Human immunodeficiency virus type 1 evasion of a neutralizing anti-V3 antibody involves acquisition of a potential glycosylation site in V2.

It has been reported that the addition of a potential N-linked glycosylation site (PNGS) to the gp120 human immunodeficiency virus type 1 (HIV-1) envelope glycoprotein provides protection against neutralizing antibodies (NAbs) by acting as a 'glycan shield'. In this study, we induced insertion of a PNGS into the V2 region of HIV-1(BaL) with the KD-247 anti-V3 neutralizing monoclonal antibody.

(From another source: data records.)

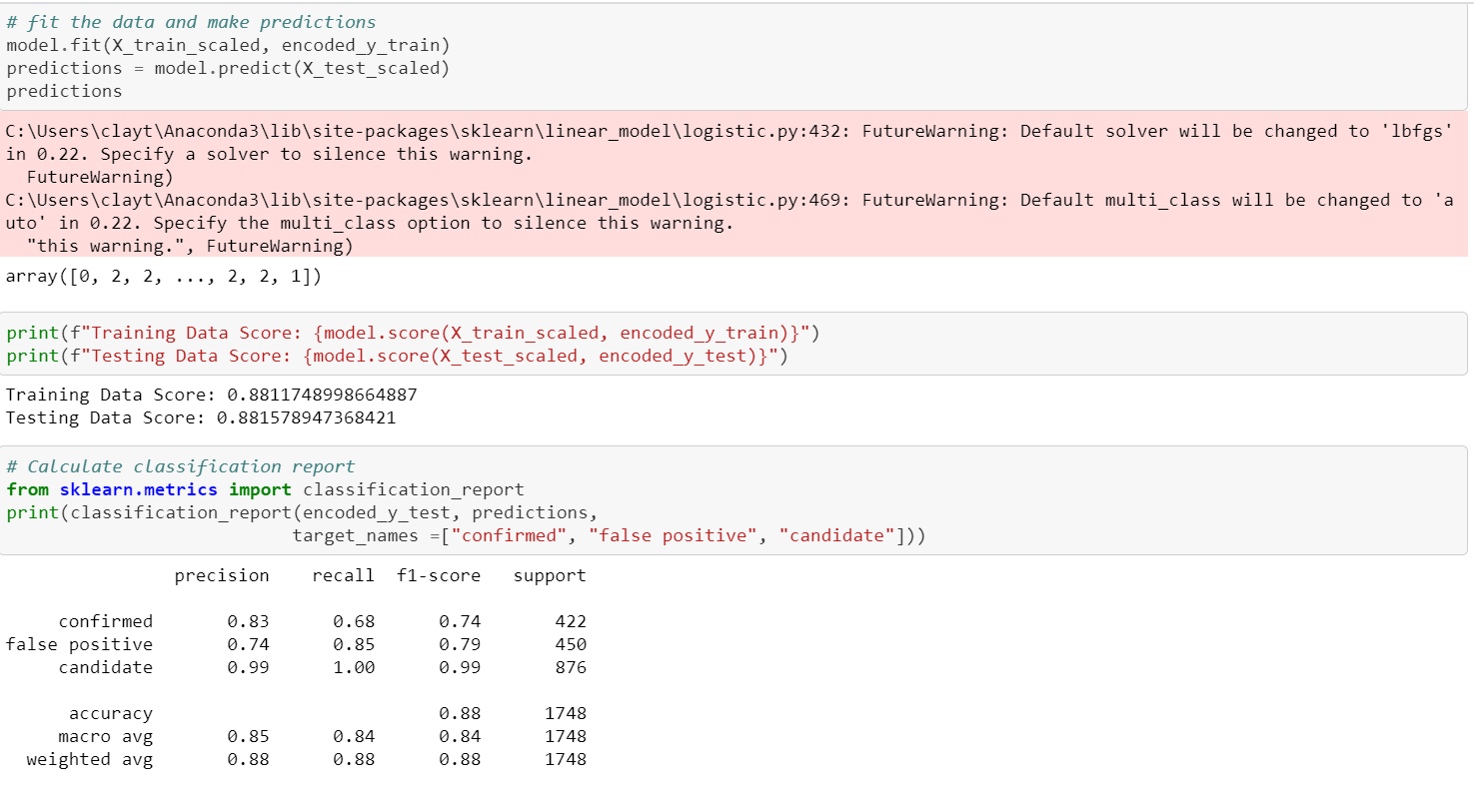This screenshot has height=812, width=1474.
Task: Click the training score value 0.8811748998664887
Action: [x=322, y=395]
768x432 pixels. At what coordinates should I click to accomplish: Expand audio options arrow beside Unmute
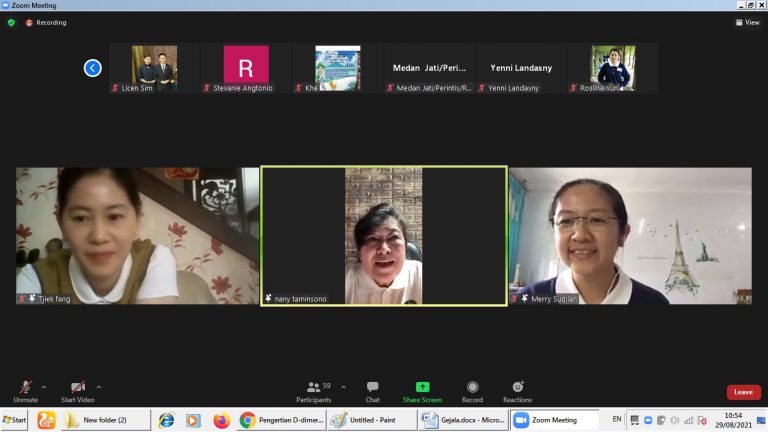click(x=43, y=386)
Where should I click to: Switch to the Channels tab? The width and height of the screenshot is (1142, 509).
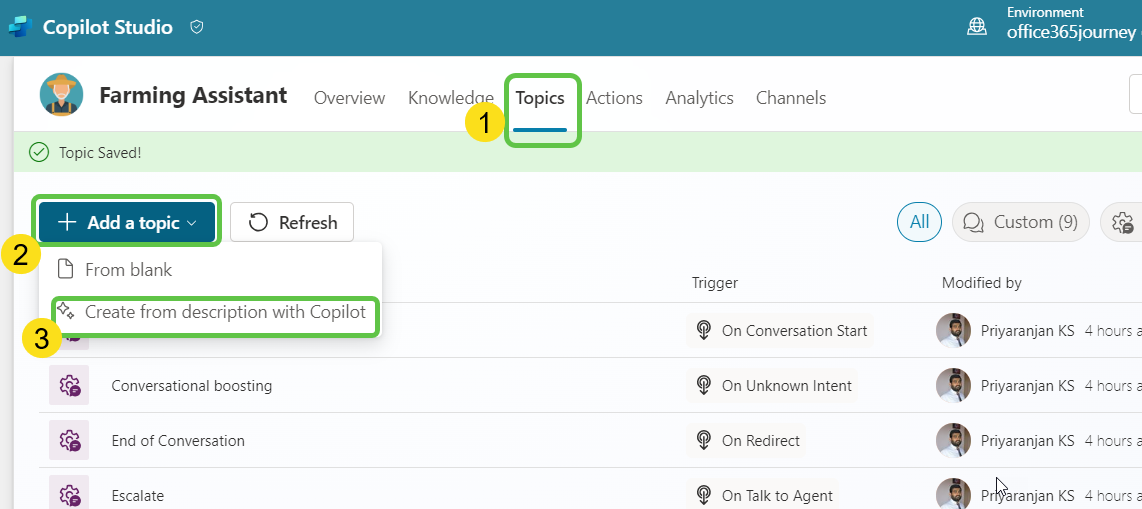coord(790,98)
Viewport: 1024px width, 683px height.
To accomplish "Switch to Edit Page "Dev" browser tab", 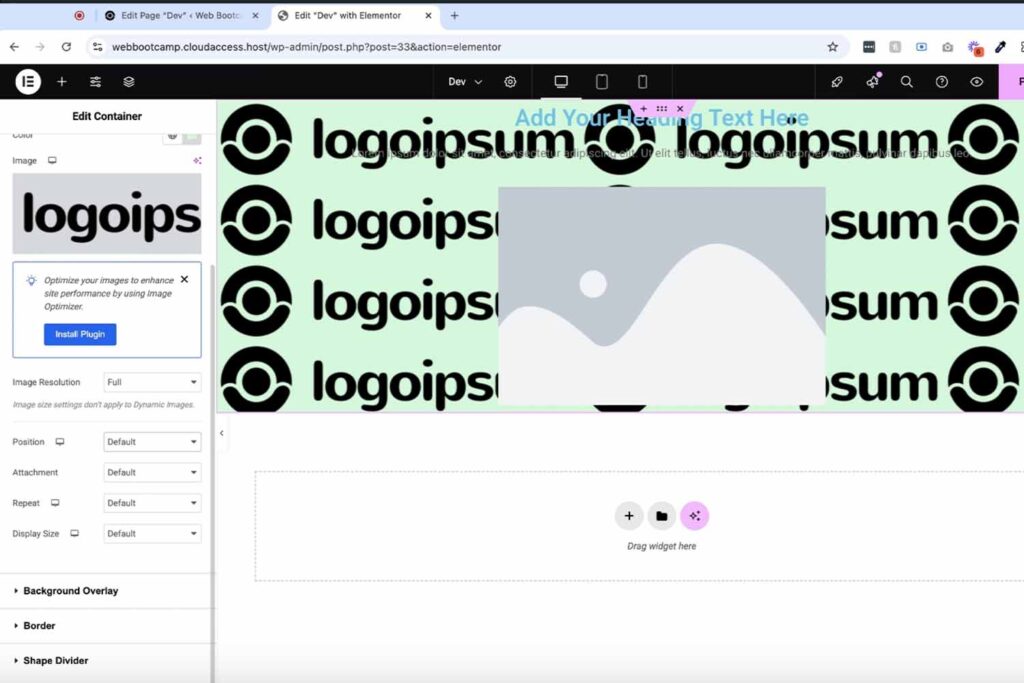I will pyautogui.click(x=180, y=16).
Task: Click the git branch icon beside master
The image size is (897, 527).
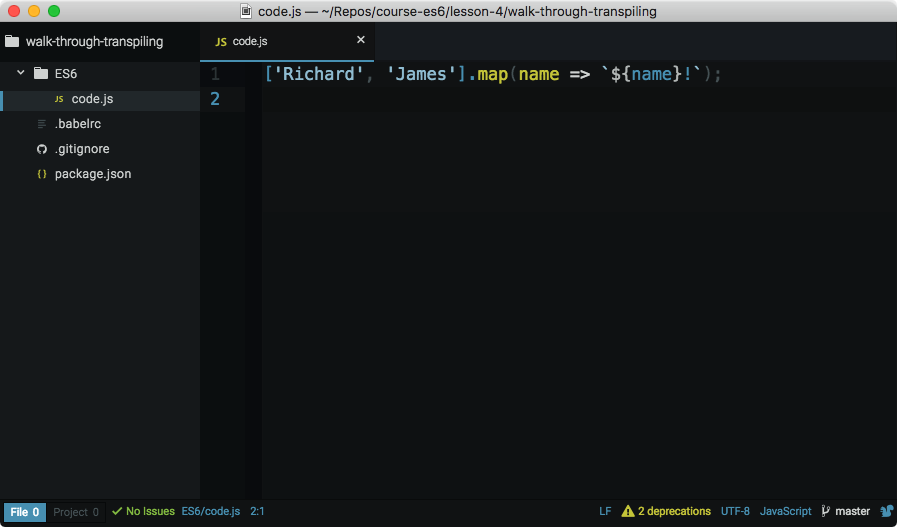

In the presence of KD-247 (200 microg ml(-1)) at passage five, viruses with 3 aa mutations in the C2 (T240S and I283T) and V3 (T319A) regions expanded from pre-existing variants. After six passages with KD-247 (>300 microg ml(-1)), a PNGS emerged in the V2 region in addition to C2 (T240S) and V3 mutations (R315K and F317L). A variant with a PNGS insertion in V2, but no V3 mutations was sensitive to KD-247, whereas a clone with a V2 PNGS insertion and mutations in V3 demonstrated a high level of resistance to KD-247. Replication kinetic analysis revealed that the F317L mutation in V3 played a compensatory role for fitness-loss caused by the PNGS insertion in V2. The evading HIV-1 variant did not revert back to the wild-type virus after 14 passages without KD-247. These findings demonstrate that the virus with fitness-loss mutations can replicate equally as well as the wild-type virus to acquire some key mutations in the V3 stem and the C2 region, and the compensated variants containing PNGS do not revert back to the ancestral virus even in the absence of NAb.